Le 20 mai dernier, le procureur de la CPI, Karim Khan, a annoncé avoir demandé cinq mandats d’arrêt.

Deux d’entre eux concernent des responsables israéliens : Benjamin Netanyahu, le Premier ministre, et Yoav Gallant, le ministre de la Défense.

Les trois autres concernent le chef du Hamas à Gaza, Yahya Sinwar, le chef de la branche militaire du Hamas, les Brigades Al-Qassam, Mohammed Deif, et le chef politique du mouvement, Ismail Haniyeh.

Tous sont soupçonnés d’avoir commis des crimes contre l’humanité, y compris des crimes d’extermination, et des crimes de guerre.

En faisant cette annonce contre les dirigeants d’Israël et du Hamas, le procureur fait preuve d’impartialité de manière très délibérée.

Il précise également qu’en coulisses, il a soigneusement consulté des experts avant de rendre son annonce publique à La Haye, un jour férié aux Pays-Bas.

Veuillez vérifier mes travaux

La machine de la CPI s’appuie sur le bureau du procureur pour produire des preuves qui sont ensuite évaluées par les juges de la Chambre préliminaire avant que des mandats d’arrêt puissent être délivrés. Ce sont les juges qui décident.

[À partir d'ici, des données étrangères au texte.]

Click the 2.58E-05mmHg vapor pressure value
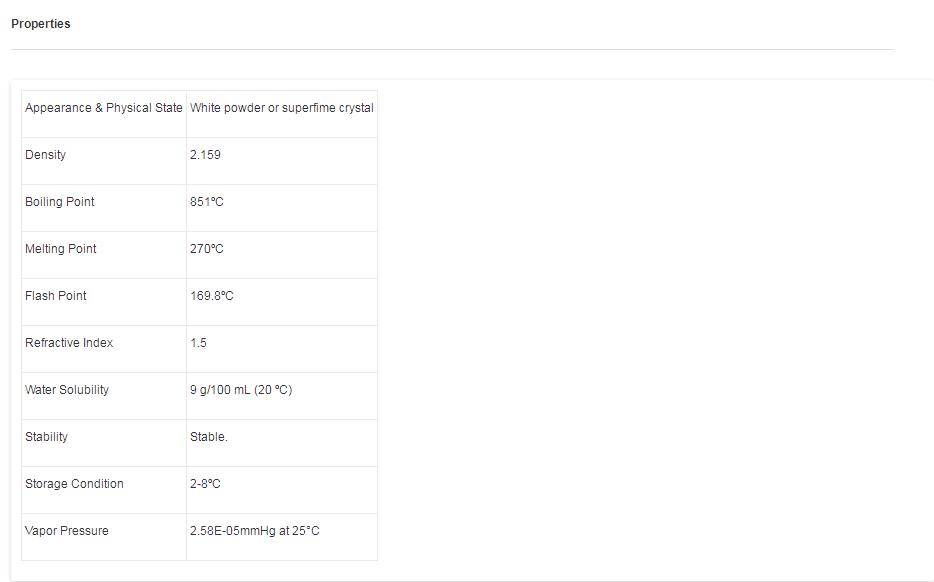 (255, 531)
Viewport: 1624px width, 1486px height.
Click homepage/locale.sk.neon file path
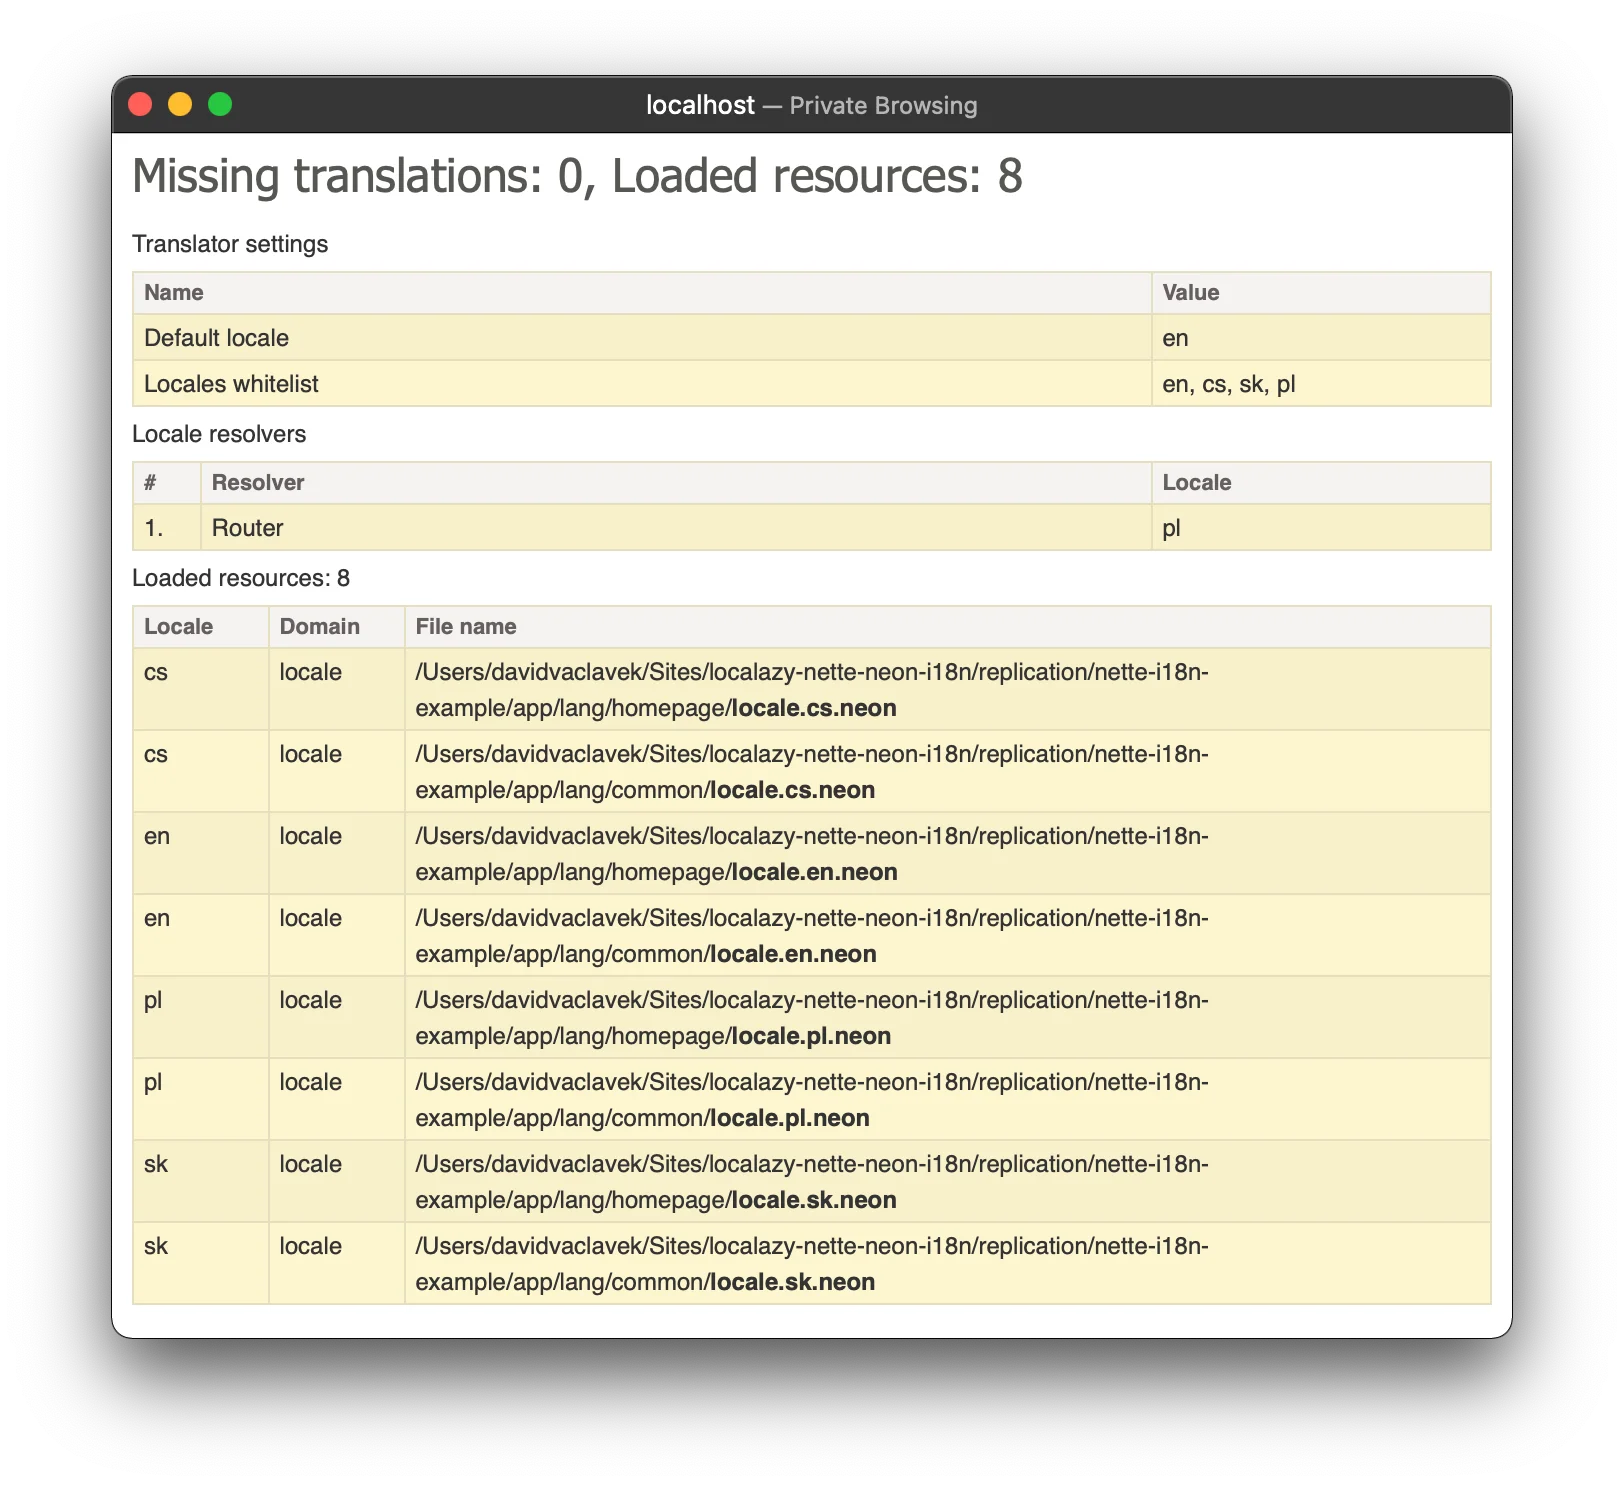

Dans ce cas, le procureur a, toutefois, usé d’une outil supplémentaire, en faisant prudemment corriger ses devoirs avant d’envoyer son offre aux juges.

Un groupe d’experts en droit international, spécialement constitué à cet effet, a eu accès aux preuves et a été invité à juger « s’il y a des « motifs raisonnables de croire » que les personnes désignées dans les mandats ont commis des crimes relevant de la compétence de la Cour ».

Il ne leur a pas été demandé de juger certains des autres critères du procureur, à savoir si les dossiers préliminaires étaient suffisamment graves et s’il pouvait y avoir débat sur la capacité d’Israël à juger de ces crimes au sein de ses propres tribunaux.

L’équipe A ?

Karim Khan est le troisième procureur de l’institution et il a fixé ses propres priorités.

Jusqu’à présent, son mandat s’est caractérisé par la priorité qu’il accorde aux enquêtes déléguées par le Conseil de sécurité des Nations unies et par sa volonté de clore certains vieux dossiers.

Il a également mis l’accent sur la responsabilité des autorités nationales d’enquêter elles-mêmes, parfois avec le soutien de la CPI, et – en raison de la volonté des pays occidentaux de voir les responsables des crimes internationaux en Ukraine rendre des comptes -.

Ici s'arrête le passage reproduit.